Development of Electrogenerated Chemiluminescence-Based Enzyme Linked Immunosorbent Assay for Sub-pM Detection

Abstract

This paper reports the development and characterization of a highly sensitive enzyme linked immunosorbent assay realized by the electrogenerated chemiluminescence (ECL) detection of a thiol monolayer formed by an enzyme labeled antibody. We used two monoclonal anti tumor necrosis factor-α (TNF-α) antibodies for a sandwich immunoassay. One was a capture antibody, and the other was a detection antibody labeled with an enzyme via an avidin−biotin interaction. Acetylcholinesterase was used as the labeling enzyme to convert acetylthiocholine to thiocholine. Then the thiocholine was collected on a gold electrode surface by gold-thiol binding. A bright and distinctive emission was observed at 1150 mV (vs Ag-AgCl) on the gold electrode with a thiocholine monolayer as a coreactant in the presence of tris(2,2′-bipyridyl)ruthenium complex.
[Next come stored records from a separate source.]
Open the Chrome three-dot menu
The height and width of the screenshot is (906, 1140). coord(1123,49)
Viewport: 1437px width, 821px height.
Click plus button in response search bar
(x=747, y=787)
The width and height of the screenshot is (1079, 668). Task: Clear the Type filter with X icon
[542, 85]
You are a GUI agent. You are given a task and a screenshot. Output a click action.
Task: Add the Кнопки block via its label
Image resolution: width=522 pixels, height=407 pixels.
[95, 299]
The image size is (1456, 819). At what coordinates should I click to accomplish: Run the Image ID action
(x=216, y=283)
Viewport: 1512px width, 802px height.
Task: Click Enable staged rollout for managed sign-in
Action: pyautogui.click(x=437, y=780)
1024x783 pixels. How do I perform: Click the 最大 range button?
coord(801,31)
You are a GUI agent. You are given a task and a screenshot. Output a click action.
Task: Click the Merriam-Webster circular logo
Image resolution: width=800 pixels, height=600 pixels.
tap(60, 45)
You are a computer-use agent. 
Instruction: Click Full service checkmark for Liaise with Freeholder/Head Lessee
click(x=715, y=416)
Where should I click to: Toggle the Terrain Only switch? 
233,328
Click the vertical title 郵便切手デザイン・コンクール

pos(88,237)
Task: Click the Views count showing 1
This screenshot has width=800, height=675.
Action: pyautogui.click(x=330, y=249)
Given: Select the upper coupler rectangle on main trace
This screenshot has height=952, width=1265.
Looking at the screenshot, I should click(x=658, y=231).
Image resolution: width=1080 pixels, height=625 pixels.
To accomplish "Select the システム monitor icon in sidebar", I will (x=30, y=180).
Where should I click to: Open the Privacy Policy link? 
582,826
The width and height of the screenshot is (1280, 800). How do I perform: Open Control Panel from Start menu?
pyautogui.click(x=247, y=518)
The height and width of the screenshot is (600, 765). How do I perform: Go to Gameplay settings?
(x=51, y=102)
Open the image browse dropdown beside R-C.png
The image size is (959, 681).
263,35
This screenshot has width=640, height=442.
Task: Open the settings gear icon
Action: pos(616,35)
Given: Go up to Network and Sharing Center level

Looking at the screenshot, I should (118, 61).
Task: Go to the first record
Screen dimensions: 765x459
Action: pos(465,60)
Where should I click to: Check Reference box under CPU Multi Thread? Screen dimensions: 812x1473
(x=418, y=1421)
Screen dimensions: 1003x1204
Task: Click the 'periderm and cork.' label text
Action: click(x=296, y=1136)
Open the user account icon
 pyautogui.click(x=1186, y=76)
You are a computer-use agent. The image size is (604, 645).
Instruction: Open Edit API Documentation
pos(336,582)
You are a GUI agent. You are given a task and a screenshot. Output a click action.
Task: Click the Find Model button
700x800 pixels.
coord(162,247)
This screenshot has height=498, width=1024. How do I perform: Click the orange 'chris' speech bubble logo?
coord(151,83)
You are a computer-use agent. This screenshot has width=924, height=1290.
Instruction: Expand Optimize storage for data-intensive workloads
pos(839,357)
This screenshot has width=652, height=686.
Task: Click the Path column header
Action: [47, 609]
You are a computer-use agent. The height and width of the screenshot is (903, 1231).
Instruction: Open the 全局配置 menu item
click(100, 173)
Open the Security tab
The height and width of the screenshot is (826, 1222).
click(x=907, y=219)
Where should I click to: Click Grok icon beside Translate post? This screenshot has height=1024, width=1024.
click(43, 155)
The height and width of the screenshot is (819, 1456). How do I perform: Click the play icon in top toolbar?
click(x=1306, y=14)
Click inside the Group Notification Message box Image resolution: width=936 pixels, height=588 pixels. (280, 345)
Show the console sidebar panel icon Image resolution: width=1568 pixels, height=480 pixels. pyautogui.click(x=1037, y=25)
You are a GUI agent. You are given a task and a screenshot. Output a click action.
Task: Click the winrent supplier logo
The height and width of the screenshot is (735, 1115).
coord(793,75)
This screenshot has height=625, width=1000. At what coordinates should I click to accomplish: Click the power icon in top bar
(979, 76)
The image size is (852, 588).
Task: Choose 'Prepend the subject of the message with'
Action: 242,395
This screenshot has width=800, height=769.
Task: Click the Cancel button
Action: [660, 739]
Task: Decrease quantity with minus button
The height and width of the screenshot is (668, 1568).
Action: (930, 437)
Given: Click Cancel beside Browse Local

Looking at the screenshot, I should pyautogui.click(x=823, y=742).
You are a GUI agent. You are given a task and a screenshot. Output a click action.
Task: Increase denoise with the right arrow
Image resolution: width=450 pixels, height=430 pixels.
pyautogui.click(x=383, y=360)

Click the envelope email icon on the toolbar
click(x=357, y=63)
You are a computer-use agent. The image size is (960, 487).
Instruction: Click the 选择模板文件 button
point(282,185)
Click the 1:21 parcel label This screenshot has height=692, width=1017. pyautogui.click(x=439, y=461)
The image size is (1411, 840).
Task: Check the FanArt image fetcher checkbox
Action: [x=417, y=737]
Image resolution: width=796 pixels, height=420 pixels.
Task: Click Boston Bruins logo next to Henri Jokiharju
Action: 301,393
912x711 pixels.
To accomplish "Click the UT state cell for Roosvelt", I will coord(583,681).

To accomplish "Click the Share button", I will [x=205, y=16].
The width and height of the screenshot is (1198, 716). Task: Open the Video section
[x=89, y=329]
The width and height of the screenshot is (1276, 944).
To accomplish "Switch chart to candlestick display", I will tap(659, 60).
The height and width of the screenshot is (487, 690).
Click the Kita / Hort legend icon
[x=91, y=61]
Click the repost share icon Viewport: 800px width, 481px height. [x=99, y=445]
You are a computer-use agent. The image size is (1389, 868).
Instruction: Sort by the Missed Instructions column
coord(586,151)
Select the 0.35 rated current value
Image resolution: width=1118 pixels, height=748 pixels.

This method can greatly enhance the immunoassay signal since a large number of coreactant molecules can be generated by the enzymatic reaction, which is advantageous compared with a previously reported ECL based immunoassay that directly labels the detection antibody with a coreactant or luminophore. In addition, a surface accumulated coreactant is superior to the previously reported coreactant system in a bulk solution, because ECL emission occurs only very close to an electrode surface. As a result, high sensitivity and a low detection limit of 0.2 pM (3.4 pg/mL) TNF-α were achieved with excellent reproducibility by optimizing the conditions for the immuno-reaction, thiocholine accumulation, and ECL generation.